The data below must be repeated exactly. Leave nothing out.

▸ **Material for this task**:
- - - - - - -

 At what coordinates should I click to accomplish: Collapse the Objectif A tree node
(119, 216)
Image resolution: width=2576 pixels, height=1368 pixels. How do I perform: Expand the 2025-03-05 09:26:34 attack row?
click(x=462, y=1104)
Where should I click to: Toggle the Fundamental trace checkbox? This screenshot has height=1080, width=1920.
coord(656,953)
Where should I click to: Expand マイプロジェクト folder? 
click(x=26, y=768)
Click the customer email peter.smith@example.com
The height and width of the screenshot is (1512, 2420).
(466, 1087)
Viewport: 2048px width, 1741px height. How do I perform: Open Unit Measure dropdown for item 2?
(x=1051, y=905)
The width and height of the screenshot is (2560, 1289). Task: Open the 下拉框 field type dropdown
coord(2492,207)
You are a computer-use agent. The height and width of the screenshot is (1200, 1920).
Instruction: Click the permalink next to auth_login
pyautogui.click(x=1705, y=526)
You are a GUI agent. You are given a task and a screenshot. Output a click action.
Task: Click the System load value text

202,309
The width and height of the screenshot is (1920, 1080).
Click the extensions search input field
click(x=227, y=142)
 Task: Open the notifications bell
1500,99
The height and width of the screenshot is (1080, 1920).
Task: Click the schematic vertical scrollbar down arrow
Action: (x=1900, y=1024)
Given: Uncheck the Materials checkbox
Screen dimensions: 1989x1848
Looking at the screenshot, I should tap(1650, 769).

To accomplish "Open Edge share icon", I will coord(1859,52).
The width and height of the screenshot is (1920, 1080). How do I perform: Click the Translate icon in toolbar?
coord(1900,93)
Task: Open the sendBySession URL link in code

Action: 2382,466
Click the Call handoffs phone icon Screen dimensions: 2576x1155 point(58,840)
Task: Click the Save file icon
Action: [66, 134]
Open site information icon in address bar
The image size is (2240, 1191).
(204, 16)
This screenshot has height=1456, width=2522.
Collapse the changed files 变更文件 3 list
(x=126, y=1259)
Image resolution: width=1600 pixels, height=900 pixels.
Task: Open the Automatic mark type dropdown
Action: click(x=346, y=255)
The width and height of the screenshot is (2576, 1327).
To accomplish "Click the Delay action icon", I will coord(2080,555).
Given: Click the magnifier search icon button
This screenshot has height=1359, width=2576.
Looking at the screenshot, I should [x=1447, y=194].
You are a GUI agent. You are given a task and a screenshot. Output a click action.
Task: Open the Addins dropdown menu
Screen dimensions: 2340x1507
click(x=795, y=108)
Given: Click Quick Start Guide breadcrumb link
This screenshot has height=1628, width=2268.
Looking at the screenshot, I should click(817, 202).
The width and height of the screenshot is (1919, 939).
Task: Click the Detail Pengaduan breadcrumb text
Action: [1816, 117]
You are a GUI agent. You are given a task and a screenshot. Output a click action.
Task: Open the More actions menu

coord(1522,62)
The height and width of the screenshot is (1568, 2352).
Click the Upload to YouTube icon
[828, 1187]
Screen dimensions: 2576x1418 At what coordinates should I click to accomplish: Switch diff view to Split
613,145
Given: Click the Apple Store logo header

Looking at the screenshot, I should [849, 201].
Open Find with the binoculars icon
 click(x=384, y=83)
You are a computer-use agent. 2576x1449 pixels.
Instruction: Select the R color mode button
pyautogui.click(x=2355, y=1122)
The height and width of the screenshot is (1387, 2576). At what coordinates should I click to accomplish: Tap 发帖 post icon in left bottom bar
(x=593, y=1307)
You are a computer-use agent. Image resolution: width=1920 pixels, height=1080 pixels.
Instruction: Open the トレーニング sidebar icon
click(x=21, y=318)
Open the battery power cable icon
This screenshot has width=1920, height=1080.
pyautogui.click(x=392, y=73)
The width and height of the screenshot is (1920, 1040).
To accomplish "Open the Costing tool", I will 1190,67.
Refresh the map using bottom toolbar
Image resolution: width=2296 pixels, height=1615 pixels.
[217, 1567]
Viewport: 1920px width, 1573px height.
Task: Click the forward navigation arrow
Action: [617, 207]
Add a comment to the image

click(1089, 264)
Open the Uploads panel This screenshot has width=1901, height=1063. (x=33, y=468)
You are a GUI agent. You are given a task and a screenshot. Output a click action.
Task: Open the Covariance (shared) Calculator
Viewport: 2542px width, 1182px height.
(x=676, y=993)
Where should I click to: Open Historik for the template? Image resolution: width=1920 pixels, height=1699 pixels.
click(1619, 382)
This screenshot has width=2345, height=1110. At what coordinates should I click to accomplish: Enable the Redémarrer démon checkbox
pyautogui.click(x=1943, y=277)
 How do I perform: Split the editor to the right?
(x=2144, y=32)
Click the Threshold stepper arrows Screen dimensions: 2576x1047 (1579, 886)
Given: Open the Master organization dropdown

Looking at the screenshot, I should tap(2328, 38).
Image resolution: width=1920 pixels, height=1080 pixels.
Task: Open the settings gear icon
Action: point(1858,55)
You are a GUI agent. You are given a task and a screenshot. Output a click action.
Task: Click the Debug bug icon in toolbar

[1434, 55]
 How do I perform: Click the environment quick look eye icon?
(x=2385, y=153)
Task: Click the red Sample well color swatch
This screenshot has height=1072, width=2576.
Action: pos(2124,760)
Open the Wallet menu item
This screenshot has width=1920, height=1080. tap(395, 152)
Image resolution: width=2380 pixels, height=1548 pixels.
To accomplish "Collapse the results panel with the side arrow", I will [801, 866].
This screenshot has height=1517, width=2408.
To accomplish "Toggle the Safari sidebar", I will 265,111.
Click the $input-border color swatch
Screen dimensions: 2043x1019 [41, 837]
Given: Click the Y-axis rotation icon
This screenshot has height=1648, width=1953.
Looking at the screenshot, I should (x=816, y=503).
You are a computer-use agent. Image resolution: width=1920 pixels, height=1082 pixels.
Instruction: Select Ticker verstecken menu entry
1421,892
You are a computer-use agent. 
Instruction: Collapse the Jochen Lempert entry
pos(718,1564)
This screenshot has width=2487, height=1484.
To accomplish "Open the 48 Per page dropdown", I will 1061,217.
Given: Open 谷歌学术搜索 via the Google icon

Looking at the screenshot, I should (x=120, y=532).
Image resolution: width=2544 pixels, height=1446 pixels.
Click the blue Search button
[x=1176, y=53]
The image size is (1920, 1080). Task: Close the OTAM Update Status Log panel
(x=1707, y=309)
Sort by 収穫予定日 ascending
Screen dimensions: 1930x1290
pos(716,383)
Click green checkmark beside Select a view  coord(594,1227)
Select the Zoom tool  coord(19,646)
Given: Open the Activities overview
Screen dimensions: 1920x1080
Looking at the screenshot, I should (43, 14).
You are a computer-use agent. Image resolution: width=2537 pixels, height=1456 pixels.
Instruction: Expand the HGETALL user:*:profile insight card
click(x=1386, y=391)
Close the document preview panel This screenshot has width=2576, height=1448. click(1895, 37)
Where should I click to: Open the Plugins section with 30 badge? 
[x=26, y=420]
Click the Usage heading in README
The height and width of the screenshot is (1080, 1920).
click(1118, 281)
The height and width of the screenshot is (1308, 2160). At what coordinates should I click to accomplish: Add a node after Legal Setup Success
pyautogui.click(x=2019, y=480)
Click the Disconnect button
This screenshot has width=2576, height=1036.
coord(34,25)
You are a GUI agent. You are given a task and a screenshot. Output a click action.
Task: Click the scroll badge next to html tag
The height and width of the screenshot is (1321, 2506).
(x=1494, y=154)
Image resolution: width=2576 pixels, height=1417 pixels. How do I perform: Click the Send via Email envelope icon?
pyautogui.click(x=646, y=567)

- - - - - - -

▸ **Answer to the exercise**:
 At what coordinates should I click to accomplish: Collapse the Objectif A tree node
(119, 216)
Image resolution: width=2576 pixels, height=1368 pixels. How do I perform: Expand the 2025-03-05 09:26:34 attack row?
click(x=462, y=1104)
Where should I click to: Toggle the Fundamental trace checkbox? This screenshot has height=1080, width=1920.
coord(656,953)
Where should I click to: Expand マイプロジェクト folder? 
click(x=26, y=768)
Click the customer email peter.smith@example.com
The height and width of the screenshot is (1512, 2420).
(466, 1087)
Viewport: 2048px width, 1741px height. How do I perform: Open Unit Measure dropdown for item 2?
(x=1051, y=905)
The width and height of the screenshot is (2560, 1289). Task: Open the 下拉框 field type dropdown
coord(2492,207)
You are a computer-use agent. The height and width of the screenshot is (1200, 1920).
Instruction: Click the permalink next to auth_login
pyautogui.click(x=1705, y=526)
You are a GUI agent. You are given a task and a screenshot. Output a click action.
Task: Click the System load value text

202,309
The width and height of the screenshot is (1920, 1080).
Click the extensions search input field
click(x=227, y=142)
 Task: Open the notifications bell
1500,99
The height and width of the screenshot is (1080, 1920).
Task: Click the schematic vertical scrollbar down arrow
Action: (x=1900, y=1024)
Given: Uncheck the Materials checkbox
Screen dimensions: 1989x1848
Looking at the screenshot, I should tap(1650, 769).

To accomplish "Open Edge share icon", I will coord(1859,52).
The width and height of the screenshot is (1920, 1080). How do I perform: Click the Translate icon in toolbar?
coord(1900,93)
Task: Open the sendBySession URL link in code

Action: 2382,466
Click the Call handoffs phone icon Screen dimensions: 2576x1155 point(58,840)
Task: Click the Save file icon
Action: [66, 134]
Open site information icon in address bar
The image size is (2240, 1191).
(204, 16)
This screenshot has height=1456, width=2522.
Collapse the changed files 变更文件 3 list
(x=126, y=1259)
Image resolution: width=1600 pixels, height=900 pixels.
Task: Open the Automatic mark type dropdown
Action: click(x=346, y=255)
The width and height of the screenshot is (2576, 1327).
To accomplish "Click the Delay action icon", I will coord(2080,555).
Given: Click the magnifier search icon button
This screenshot has height=1359, width=2576.
Looking at the screenshot, I should [x=1447, y=194].
You are a GUI agent. You are given a task and a screenshot. Output a click action.
Task: Open the Addins dropdown menu
Screen dimensions: 2340x1507
click(x=795, y=108)
Given: Click Quick Start Guide breadcrumb link
This screenshot has height=1628, width=2268.
Looking at the screenshot, I should click(817, 202).
The width and height of the screenshot is (1919, 939).
Task: Click the Detail Pengaduan breadcrumb text
Action: [1816, 117]
You are a GUI agent. You are given a task and a screenshot. Output a click action.
Task: Open the More actions menu

coord(1522,62)
The height and width of the screenshot is (1568, 2352).
Click the Upload to YouTube icon
[828, 1187]
Screen dimensions: 2576x1418 At what coordinates should I click to accomplish: Switch diff view to Split
613,145
Given: Click the Apple Store logo header

Looking at the screenshot, I should [849, 201].
Open Find with the binoculars icon
 click(x=384, y=83)
You are a computer-use agent. 2576x1449 pixels.
Instruction: Select the R color mode button
pyautogui.click(x=2355, y=1122)
The height and width of the screenshot is (1387, 2576). At what coordinates should I click to accomplish: Tap 发帖 post icon in left bottom bar
(x=593, y=1307)
You are a computer-use agent. Image resolution: width=1920 pixels, height=1080 pixels.
Instruction: Open the トレーニング sidebar icon
click(x=21, y=318)
Open the battery power cable icon
This screenshot has width=1920, height=1080.
pyautogui.click(x=392, y=73)
The width and height of the screenshot is (1920, 1040).
To accomplish "Open the Costing tool", I will 1190,67.
Refresh the map using bottom toolbar
Image resolution: width=2296 pixels, height=1615 pixels.
[217, 1567]
Viewport: 1920px width, 1573px height.
Task: Click the forward navigation arrow
Action: [617, 207]
Add a comment to the image

click(1089, 264)
Open the Uploads panel This screenshot has width=1901, height=1063. (x=33, y=468)
You are a GUI agent. You are given a task and a screenshot. Output a click action.
Task: Open the Covariance (shared) Calculator
Viewport: 2542px width, 1182px height.
(x=676, y=993)
Where should I click to: Open Historik for the template? Image resolution: width=1920 pixels, height=1699 pixels.
click(1619, 382)
This screenshot has width=2345, height=1110. At what coordinates should I click to accomplish: Enable the Redémarrer démon checkbox
pyautogui.click(x=1943, y=277)
 How do I perform: Split the editor to the right?
(x=2144, y=32)
Click the Threshold stepper arrows Screen dimensions: 2576x1047 (1579, 886)
Given: Open the Master organization dropdown

Looking at the screenshot, I should tap(2328, 38).
Image resolution: width=1920 pixels, height=1080 pixels.
Task: Open the settings gear icon
Action: point(1858,55)
You are a GUI agent. You are given a task and a screenshot. Output a click action.
Task: Click the Debug bug icon in toolbar

[1434, 55]
 How do I perform: Click the environment quick look eye icon?
(x=2385, y=153)
Task: Click the red Sample well color swatch
This screenshot has height=1072, width=2576.
Action: pos(2124,760)
Open the Wallet menu item
This screenshot has width=1920, height=1080. tap(395, 152)
Image resolution: width=2380 pixels, height=1548 pixels.
To accomplish "Collapse the results panel with the side arrow", I will [801, 866].
This screenshot has height=1517, width=2408.
To accomplish "Toggle the Safari sidebar", I will 265,111.
Click the $input-border color swatch
Screen dimensions: 2043x1019 [41, 837]
Given: Click the Y-axis rotation icon
This screenshot has height=1648, width=1953.
Looking at the screenshot, I should (x=816, y=503).
You are a computer-use agent. Image resolution: width=1920 pixels, height=1082 pixels.
Instruction: Select Ticker verstecken menu entry
1421,892
You are a computer-use agent. 
Instruction: Collapse the Jochen Lempert entry
pos(718,1564)
This screenshot has width=2487, height=1484.
To accomplish "Open the 48 Per page dropdown", I will 1061,217.
Given: Open 谷歌学术搜索 via the Google icon

Looking at the screenshot, I should (x=120, y=532).
Image resolution: width=2544 pixels, height=1446 pixels.
Click the blue Search button
[x=1176, y=53]
The image size is (1920, 1080). Task: Close the OTAM Update Status Log panel
(x=1707, y=309)
Sort by 収穫予定日 ascending
Screen dimensions: 1930x1290
pos(716,383)
Click green checkmark beside Select a view  coord(594,1227)
Select the Zoom tool  coord(19,646)
Given: Open the Activities overview
Screen dimensions: 1920x1080
Looking at the screenshot, I should (43, 14).
You are a computer-use agent. Image resolution: width=2537 pixels, height=1456 pixels.
Instruction: Expand the HGETALL user:*:profile insight card
click(x=1386, y=391)
Close the document preview panel This screenshot has width=2576, height=1448. click(1895, 37)
Where should I click to: Open the Plugins section with 30 badge? 
[x=26, y=420]
Click the Usage heading in README
The height and width of the screenshot is (1080, 1920).
click(1118, 281)
The height and width of the screenshot is (1308, 2160). At what coordinates should I click to accomplish: Add a node after Legal Setup Success
pyautogui.click(x=2019, y=480)
Click the Disconnect button
This screenshot has width=2576, height=1036.
coord(34,25)
You are a GUI agent. You are given a task and a screenshot. Output a click action.
Task: Click the scroll badge next to html tag
The height and width of the screenshot is (1321, 2506).
(x=1494, y=154)
Image resolution: width=2576 pixels, height=1417 pixels. How do I perform: Click the Send via Email envelope icon?
pyautogui.click(x=646, y=567)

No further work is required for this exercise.